= Kneeland Youngblood =

American businessman (born 1955)

Kneeland Youngblood (born December 13, 1955) is an American physician, businessman, and political figure. He is the founding partner, Chairman & CEO of the private equity firm Pharos Capital Group, LLC. Pharos Capital Group, LLC focuses on providing later stage funding, generally for growth, acquisitions, and recapitalizations, to growing healthcare companies that lower costs, improve outcomes and expand access to care, especially in underserved regions. Youngblood is listed as a top bundler for Barack Obama.

== Early life and education ==
Youngblood was born in Galena Park, Texas. He became involved in politics at a young age, and was a page in the Texas State Legislature at age 14. Youngblood attended Princeton University and earned his Bachelor of Arts degree in political science/Science in Human Affairs in 1978. During his junior year, he studied a semester in Stockholm, Sweden and a
semester in Oxford, England. Before he graduated (at the risk of expulsion) Youngblood participated in a sit-in calling for Princeton's divestment from South Africa under apartheid.
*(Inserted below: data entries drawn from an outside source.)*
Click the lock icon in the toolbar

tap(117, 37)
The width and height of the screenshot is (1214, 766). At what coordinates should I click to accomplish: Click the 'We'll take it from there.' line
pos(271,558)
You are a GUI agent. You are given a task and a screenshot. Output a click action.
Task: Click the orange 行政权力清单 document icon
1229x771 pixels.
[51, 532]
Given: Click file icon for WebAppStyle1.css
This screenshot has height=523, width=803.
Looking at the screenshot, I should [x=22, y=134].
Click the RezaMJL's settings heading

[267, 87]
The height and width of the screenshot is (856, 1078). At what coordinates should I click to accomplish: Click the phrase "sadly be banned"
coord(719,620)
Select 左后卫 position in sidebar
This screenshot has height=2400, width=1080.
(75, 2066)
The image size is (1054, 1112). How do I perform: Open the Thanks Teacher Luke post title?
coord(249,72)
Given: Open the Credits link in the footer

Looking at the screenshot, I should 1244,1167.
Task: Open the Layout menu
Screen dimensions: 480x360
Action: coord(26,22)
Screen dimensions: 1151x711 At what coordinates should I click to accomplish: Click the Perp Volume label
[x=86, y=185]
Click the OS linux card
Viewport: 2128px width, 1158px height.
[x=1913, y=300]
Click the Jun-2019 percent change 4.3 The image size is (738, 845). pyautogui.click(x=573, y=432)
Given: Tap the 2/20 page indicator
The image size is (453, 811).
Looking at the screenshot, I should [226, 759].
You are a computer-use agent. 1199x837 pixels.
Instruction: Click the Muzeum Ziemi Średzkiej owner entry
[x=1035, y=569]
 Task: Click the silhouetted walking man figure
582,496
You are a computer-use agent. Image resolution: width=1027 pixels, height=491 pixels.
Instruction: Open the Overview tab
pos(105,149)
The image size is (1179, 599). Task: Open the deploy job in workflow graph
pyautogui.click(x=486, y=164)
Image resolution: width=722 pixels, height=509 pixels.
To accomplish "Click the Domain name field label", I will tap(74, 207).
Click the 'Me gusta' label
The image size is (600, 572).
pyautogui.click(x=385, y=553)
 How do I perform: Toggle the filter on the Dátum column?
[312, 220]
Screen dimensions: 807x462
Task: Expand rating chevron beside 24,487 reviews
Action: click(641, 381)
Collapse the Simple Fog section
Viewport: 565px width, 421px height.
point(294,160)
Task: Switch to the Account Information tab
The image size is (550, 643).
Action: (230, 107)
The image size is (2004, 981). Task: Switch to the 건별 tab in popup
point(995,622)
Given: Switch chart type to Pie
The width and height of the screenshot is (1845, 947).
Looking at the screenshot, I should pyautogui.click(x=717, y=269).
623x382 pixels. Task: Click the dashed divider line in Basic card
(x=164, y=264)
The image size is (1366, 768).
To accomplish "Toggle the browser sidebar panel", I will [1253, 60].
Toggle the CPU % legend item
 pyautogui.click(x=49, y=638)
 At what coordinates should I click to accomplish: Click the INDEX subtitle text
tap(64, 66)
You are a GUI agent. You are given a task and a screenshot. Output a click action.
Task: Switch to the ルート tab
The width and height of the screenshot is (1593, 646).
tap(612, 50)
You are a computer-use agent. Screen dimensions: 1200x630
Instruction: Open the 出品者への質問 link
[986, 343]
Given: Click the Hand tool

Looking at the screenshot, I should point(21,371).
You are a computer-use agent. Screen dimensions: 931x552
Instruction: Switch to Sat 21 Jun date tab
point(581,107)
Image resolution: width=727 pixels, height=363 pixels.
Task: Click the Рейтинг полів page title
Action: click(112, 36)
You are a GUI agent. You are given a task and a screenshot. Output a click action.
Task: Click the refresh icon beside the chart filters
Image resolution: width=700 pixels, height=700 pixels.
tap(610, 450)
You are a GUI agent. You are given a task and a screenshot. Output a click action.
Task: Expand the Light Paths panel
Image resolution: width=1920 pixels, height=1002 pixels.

He attended the University of Texas, Southwestern Medical School at the University of Texas Southwestern Medical Center and earned his MD in 1982. He was a resident in Emergency Medicine at the Emory University School of Medicine from 1983 to 1985, training primarily at Grady Memorial Hospital. Youngblood worked in medicine from 1985 to 1997 as an emergency medicine physician at the Medical Center of Plano.

== Career ==
From 1993 to 1999, Youngblood served on the board of the Teacher Retirement System of Texas (TRS) as a trustee and chairman of the Fund's Real Estate Committee, directing asset allocations and managing the fund's $1.4 billion portfolio. In 1994, President Bill Clinton nominated Youngblood to the board of directors of the United States Enrichment Corporation (USEC). While on the board Youngblood traveled to Africa and met Nelson Mandela, which led him to write the essay "From Sit-in to Soweto." While with the Clinton administration, he also served on the Task Force on National Health Care Reform headed by First Lady Hillary Clinton.

In 1997, Youngblood, along with Michael Devlin and Robert Crants, founded Pharos Capital Group, LLC, a private equity firm.

Youngblood's other board memberships include or have included: Scientific Games, AMR Investments, Starwood, Burger King, Gap, Inc., and the Dallas, Texas Employee Retirement System. He is Director Emeritus of the U.S. Enrichment Corporation and iStar Financial, a NYSE-traded real estate investment trust (REIT). He is also a member of the Council on Foreign Relations.